Problems -
[1] Decide whether each of the following statements agrees with the forum thread on features versus user experience, answering yes or no and quoting the words of the thread that settle it: (a) the original poster asks what it means for companies to focus on user experience rather than features; (b) the reply holds that users will always notice a missing feature; (c) the reply holds that features deserve less attention than user experience.
[2] Extend the forum thread on features versus user experience, picking up after its final sentence.

Ask HN: What's the difference between building features and a user experience? - smalter

It's often said that companies should focus on the user experience, not the features.  What exactly does that mean?<p>Features are built so that users can do more things which will presumably improve their experience.<p>It is just a matter of the coherence of the vision at a certain level of abstraction?  (Only care about feature insofar as it furthers a certain more abstract issue of the customer experience?)<p>Maybe I answered my own question.  I invite people to pontificate.  Thanks.
======
notyourwork
They go hand in hand frankly. Also I feel they both deserve equal and adequate
attention. If you build something and it is missing features you are failing,
same as if you build something and it lacks a user experience you are failing.
However which is more noticeable? I would say it depends on the feature.

Ultimately, whether smart or dumb an end user will know if the user experience
is lacking. If a feature is missing though a user might or might not notice.
Depends on the feature.

Features are built to provide one part of the user experience, the UI itself
is what provides the overall user experience which is to an extent dictating
by the features required.

Supplied entries -

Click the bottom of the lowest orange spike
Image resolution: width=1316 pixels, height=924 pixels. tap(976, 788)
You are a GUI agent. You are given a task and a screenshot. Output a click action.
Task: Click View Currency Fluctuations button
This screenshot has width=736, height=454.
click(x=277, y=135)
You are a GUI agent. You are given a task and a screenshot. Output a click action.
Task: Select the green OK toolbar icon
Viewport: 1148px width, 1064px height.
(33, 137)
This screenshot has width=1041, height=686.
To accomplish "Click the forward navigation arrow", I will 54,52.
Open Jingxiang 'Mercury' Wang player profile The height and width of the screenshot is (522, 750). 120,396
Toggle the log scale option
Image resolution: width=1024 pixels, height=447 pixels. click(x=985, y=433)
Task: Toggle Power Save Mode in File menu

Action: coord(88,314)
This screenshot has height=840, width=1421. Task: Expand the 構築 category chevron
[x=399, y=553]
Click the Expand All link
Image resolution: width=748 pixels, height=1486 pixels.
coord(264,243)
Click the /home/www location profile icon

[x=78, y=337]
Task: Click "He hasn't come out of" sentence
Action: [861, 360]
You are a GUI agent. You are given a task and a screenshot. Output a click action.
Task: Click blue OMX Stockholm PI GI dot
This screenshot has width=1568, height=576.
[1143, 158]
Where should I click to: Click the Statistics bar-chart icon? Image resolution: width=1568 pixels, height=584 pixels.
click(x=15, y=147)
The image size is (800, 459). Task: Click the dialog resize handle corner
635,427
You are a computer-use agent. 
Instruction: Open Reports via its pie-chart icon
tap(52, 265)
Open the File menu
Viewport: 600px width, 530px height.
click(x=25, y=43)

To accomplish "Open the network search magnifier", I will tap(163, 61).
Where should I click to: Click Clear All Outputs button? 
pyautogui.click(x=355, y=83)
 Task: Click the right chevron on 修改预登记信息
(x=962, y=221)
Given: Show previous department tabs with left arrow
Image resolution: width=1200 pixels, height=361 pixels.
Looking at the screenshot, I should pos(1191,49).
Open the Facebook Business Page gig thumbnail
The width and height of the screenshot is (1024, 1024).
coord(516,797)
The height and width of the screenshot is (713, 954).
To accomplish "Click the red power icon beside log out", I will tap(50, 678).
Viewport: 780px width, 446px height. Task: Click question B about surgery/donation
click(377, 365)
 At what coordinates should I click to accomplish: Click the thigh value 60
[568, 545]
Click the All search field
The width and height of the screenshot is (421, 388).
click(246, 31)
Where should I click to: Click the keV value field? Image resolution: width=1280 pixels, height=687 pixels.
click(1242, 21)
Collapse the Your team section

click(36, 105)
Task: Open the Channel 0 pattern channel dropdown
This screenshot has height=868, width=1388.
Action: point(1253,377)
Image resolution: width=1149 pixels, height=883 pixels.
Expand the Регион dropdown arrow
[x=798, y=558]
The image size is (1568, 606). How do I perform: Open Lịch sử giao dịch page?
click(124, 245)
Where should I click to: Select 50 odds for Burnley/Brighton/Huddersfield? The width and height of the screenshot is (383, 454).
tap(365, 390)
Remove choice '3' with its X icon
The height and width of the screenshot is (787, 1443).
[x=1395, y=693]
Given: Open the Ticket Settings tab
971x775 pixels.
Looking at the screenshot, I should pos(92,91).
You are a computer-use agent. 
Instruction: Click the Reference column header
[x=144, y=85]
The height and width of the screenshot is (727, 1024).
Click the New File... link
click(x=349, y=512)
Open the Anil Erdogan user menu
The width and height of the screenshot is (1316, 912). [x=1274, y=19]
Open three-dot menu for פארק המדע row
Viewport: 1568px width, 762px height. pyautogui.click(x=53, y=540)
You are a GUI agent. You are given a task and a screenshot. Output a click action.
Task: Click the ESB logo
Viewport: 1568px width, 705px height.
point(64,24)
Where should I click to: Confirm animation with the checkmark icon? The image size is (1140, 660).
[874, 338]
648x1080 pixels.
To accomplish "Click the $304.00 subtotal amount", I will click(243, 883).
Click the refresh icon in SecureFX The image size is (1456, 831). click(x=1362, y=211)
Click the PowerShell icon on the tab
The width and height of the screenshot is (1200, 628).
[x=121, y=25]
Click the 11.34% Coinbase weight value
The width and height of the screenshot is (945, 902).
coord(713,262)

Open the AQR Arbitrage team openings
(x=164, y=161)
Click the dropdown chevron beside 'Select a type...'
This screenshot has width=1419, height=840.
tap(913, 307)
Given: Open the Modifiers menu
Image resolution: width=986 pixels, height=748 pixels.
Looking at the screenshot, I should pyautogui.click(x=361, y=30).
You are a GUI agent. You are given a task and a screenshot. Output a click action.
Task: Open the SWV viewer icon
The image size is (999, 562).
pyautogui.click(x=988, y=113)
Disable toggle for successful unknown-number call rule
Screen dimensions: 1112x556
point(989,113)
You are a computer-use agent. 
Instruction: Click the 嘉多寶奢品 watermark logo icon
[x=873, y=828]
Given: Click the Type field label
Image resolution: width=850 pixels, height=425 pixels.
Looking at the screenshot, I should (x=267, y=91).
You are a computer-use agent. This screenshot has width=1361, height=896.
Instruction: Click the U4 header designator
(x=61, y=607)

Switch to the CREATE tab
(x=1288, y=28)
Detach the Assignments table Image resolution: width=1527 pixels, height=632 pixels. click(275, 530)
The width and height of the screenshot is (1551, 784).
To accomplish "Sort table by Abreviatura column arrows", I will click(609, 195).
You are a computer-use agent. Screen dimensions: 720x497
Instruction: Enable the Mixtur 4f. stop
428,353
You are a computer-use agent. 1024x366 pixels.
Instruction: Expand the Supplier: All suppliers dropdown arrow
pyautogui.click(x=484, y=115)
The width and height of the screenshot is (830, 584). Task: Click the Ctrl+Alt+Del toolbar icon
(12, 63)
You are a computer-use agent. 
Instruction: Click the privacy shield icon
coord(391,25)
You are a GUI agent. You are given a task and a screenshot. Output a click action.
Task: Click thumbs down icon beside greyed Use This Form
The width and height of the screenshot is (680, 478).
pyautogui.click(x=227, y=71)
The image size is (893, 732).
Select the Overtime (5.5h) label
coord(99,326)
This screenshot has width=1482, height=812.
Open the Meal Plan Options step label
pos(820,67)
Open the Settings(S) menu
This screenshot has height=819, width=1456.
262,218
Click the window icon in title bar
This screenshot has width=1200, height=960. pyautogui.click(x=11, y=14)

Outputs for the tasks -
[1]
(a) Yes: "It's often said that companies should focus on the user experience, not the features. What exactly does that mean?"
(b) No: "If a feature is missing though a user might or might not notice."
(c) No: "I feel they both deserve equal and adequate attention."

[2]
Make sense?

------
brandonkm
One way of distinguishing between the two would be that user experience is the
cognitive interaction with features. If you start with a basic web app, then
add a user chat feature and then a group chat feature, ux would be how new and
existing users interact with those features and your entire application.

Put another way, user experience encompasses the design aspects and the
behavioral aspects of an app, as where features include the different
components that make up the overall user experience. Its the interaction with
the existing features that compose the ux.

------
frossie
People complain about two things:

First, they complain about things that ought to work well but don't -

"I can never find that option"

"it crashes when I try to do this"

"it's counter-intuitive to need this"

"the defaults are not sensible"

"it takes too many button presses to do a common task"

Then they complain about things that they want to be able to do, but can't -

"it should support multiple timezones"

"I want to be able to sync across my devices"

"why can't I export it to another format"

"I want more privacy control"

The point is that no matter how much you work on the second list, if there is
notable stuff on the first list _your users will be unhappy regardless_

I am not convinced you can completely evaluate by yourself the importance of
list A against list B. I really recommend polling users in controlled and
well-thought out ways.

------
zachallaun
Being that this discussion board is most frequented by those involved in
startups, I would posit the meaning behind "UX, not features" to actually be:
Focus on maximizing the experience of a small number of features over doing an
adequate job on a large number of features.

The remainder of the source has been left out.